Cardinal Keith O'Brien's immediate resignation comes a day after claims by three priests and a former priest emerged in a newspaper.
The 74-year-old tendered his resignation as Archbishop of St Andrews and Edinburgh in November to Pope Benedict XVI, but said in a statement today: "The†Holy Father has now decided that my resignation will take effect today.
"Looking back over my years of ministry: For any good I have been able to do, I thank God. For any failures, I apologise to all whom I have offended."
The Cardinal should have been travelling to the Vatican this week to help choose the next Pope, but he said he would not be joining the conclave.
"I do not wish media attention in Rome to be focused on me - but rather on Pope Benedict XVI and on his successor," he said.
His absence from the conclave means Britain now has no-one able to vote in the forthcoming election of the next leader of the 1.2bn Roman Catholics worldwide.
The Cardinal missed traditional mass at his main cathedral, St Mary's in Edinburgh, on Sunday after The Observer newspaper published the allegations dating back to the 1980s.
The report said the three priests and the former priest in Scotland reported the cardinal to the Vatican over allegations of "inappropriate behaviour".
The Observer said the four statements containing the claims were submitted to the Papal Nuncio Antonio Mennini's office the week before Benedict's resignation was announced on February 11.
It is understood that Cardinal O'Brien contests the claims.

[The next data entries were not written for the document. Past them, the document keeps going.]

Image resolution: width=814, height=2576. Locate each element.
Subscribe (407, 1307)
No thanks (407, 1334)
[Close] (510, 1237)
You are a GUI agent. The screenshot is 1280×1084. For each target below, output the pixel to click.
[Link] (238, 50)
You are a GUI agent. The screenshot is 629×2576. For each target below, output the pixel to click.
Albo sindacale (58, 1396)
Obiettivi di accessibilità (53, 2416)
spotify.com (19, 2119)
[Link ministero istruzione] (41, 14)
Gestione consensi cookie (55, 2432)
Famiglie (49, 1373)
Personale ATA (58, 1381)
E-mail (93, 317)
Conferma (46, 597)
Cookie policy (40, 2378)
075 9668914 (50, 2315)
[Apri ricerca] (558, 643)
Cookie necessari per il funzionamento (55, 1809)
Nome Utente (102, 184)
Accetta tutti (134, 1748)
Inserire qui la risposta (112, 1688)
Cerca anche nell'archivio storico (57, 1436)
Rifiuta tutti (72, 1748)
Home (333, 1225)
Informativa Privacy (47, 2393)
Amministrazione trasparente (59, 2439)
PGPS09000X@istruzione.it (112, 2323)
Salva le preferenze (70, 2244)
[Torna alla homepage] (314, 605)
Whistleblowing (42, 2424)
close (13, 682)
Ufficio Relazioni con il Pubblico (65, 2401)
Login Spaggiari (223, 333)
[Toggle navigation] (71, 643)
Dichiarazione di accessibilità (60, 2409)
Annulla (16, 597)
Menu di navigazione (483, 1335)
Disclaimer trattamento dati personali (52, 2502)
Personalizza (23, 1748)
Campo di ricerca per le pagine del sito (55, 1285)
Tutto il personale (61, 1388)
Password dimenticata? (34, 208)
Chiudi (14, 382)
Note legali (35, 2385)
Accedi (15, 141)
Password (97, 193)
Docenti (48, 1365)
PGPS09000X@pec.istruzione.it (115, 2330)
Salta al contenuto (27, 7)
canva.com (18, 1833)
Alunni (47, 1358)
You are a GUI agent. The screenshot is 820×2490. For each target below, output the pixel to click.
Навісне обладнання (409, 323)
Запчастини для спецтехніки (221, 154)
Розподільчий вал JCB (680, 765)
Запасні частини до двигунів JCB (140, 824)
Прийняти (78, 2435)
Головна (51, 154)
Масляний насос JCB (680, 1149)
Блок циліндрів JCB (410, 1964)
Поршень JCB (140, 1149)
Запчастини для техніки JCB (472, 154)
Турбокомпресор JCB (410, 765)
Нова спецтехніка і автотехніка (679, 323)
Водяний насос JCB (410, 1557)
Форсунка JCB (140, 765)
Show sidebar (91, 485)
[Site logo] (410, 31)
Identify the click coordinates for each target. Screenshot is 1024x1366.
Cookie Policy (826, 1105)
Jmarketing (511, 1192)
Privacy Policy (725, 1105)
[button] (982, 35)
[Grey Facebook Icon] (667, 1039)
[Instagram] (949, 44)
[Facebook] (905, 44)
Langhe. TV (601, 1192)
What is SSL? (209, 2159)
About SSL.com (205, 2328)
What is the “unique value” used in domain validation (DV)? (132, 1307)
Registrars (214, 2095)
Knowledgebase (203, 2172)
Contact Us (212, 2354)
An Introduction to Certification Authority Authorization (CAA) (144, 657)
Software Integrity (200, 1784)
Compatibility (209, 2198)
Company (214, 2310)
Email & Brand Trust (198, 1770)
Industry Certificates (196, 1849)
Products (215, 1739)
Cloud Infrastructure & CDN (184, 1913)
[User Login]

In his resignation statement, Cardinal O'Brien said he had previously offered to step down but it has only been accepted now.
The cleric had been expected to quit on March 17 - the date of his 75th birthday.
Cardinals older than 75 are not allowed to vote in the conclave, which is expected to take place in the next three weeks.
Cardinal O'Brien is no stranger to making the news with his views.
Last week, he called for the Catholic Church to end its celibacy rule for the priesthood.
He had told the BBC: "I realise that many priests have found it very difficult to cope with celibacy as they lived out their priesthood, and felt the need of a companion, of a woman, to whom they could get married and raise a family of their own."
He has also been an outspoken opponent of plans to legalise same-sex marriage.
Last year his stance landed him the award, Bigot of the Year, from the gay rights group Stonewall.
In 2007 he caused controversy when speaking on the 40th anniversary of the Abortion Act.
He said the termination rate north of the border was equivalent to "two Dunblane massacres a day".